This course is designed to provide a deeper understanding of factor analysis than is  usual in broader, general courses of statistical data analysis offered in most psychology programs. Students will learn about the mathematical formulation and the reasoning behind the Common Factor Model, the methods for fitting the model on data and evaluating model fit, common estimation methods and problems related to the model and its use. The course will further cover unrestricted (exploratory) and restricted (confirmatory) factor models as well as software to be used for fitting them, different criteria of analytical rotation, widely used fit indices and special topics such as bi-factor models, group models, classical test theory applications or the differences between factor analysis and principal components analysis


Requirements and relation to other courses: 

Students are strongly recommended to have taken at least an elementary course in statistical data analysis. Understanding of multiple linear regression is beneficial, as is at least basic knowledge of R. Students with zero or little previous exposure will be given resources and time to catch up and will be expected to do so. Learning the material in this class will enhance students’ understanding in related courses such as psychometrics or psychological assessment, as well as provide them with skills useful in carrying out their own research.


Mathematics anxiety:

Don’t be afraid of math! It is common among students in social sciences to get scared whenever equations and strange symbols pop up in lecture materials. However, mathematics is in many cases nothing but an abstract language we use to grasp concepts and work with them. The fact that you are a university student means you are very likely to be able to learn and speak this language if you put in a bit of effort. Although we will study mathematical notation and formulas in this course, an ordinary background in high-school math is sufficient, and other topics will be reviewed. If you are worried nonetheless, give the course a shot and be assured you will understand the material if you try.


Course requirements:

  • Participation: Regular attendance and participation is monitored. Students are not required to attend every session, but are strongly recommended to do so. More specific participation rules will be laid out during the first class.
  • Homework: Three homework assignments will be distributed over the semester. Each assignment constitutes 20% of the final grade. Failing to submit the homework will award the student with zero points.
  • Exam:  A final take-home exam will be distributed in the last class. The exam constitutes 40% of the final grade. Failing to submit the final exam will result in not passing the course. A short oral discussion of the submitted exam and homework is mandatory part of the exam.
  • Grading: 
    • A >= 92%
    • B >= 84%
    • C >= 76%
    • D >= 68%
    • E >= 60%
    • F   < 60%
  • Academic misconduct: Any form of academic misconduct, such as cheating, copying homework or exam, or unauthorized teamwork will not be tolerated. In case of suspicion for academic misconduct, the instructor will notify the disciplinary committee. In other words - please work on the assignments yourselves and only yourselves. The course is not that hard, c'mon. 


Course topics:

  1. Introduction (1-2 classes)
    What is factor analysis? Objectives, goals and principles. Definition of used terms. Review of key concepts. Exploratory vs. Confirmatory factor analysis. Brief history of factor analysis

  2. Matrix algebra (1-2 classes, Homework assignment 1)
    Scalars, vectors and matrices – what is a vector, what is a matrix? Why bother with vectors and matrices? Basic matrix and vector operations and functions.

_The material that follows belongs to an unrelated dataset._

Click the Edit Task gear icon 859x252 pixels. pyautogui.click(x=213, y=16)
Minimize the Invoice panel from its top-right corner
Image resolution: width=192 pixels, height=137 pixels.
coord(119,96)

  3. The Common Factor Model (1-2 classes) 
    The fundamental equations of factor analysis. The fundamental theorem of factor analysis. What is the factor  model, actually? Mean, covariance and correlation structures.

  4. Fitting the model on data (3-4 classes) 
    Methods of fitting the model on data. Model identification and rotational indeterminacy. Fitting the model on population and sample correlation matrices. The communality problem. Iterative and non-iterative estimation – Principal Factors Method, Ordinary Least Squares, Maximum Likelihood. Heywood cases. Evaluating model fit

  5. Fitting the unrestricted model with software (1-2 classes)
    Fitting the model in CEFA. Concise overview of other selected software.

  6. How many factors do I choose? Is the model any good? (2 classes) 
    Common rules of thumb and guidelines for choosing the number of factors. Alternative methods - parallel  analysis, minimum average partial. Goodness-of-fit tests. Common fit indices.

  7. Rotation (1 class, Homework assignment 2) 
    The concept of rotation and simple structure. Orthogonal rotations, oblique rotations, target rotation.

  8. Factor scores and sample size in factor analysis (1 class)
    How do we (and should we?) obtain factor scores? How big of a sample do I need?

  9. Restricted (confirmatory) factor analysis (3 classes) 
    Goals and purposes of confirmatory factor analysis. Constraints, restrictions and identification conditions. Parameter matrices. Free and fixed parameters. Path diagrams. Common estimation methods.

  10. Fitting the restricted model with software (1-2 classes)

  11. Goodness of fit in CFA (2-3 classes, Homework assignment 3) 
    Methods and processes for evaluating model fit.  ommon fit indices. Tests of good fit. Comparing different models.

  12. Special topics 
    Bi-factor models. Group models. Differences between Principal Components Analysis and Factor  analysis. Classical Test Theory Applications.


Resources

  • Class notes. Notes for each topic compiled by the instructor will be made available before every class. The class notes will constitute sufficient material for the assignments and exam.
  • Broadening literature. Mulaik, S. A. (2009). Foundations of factor analysis, Second Edition. CRC Press. [available from the instructor upon request]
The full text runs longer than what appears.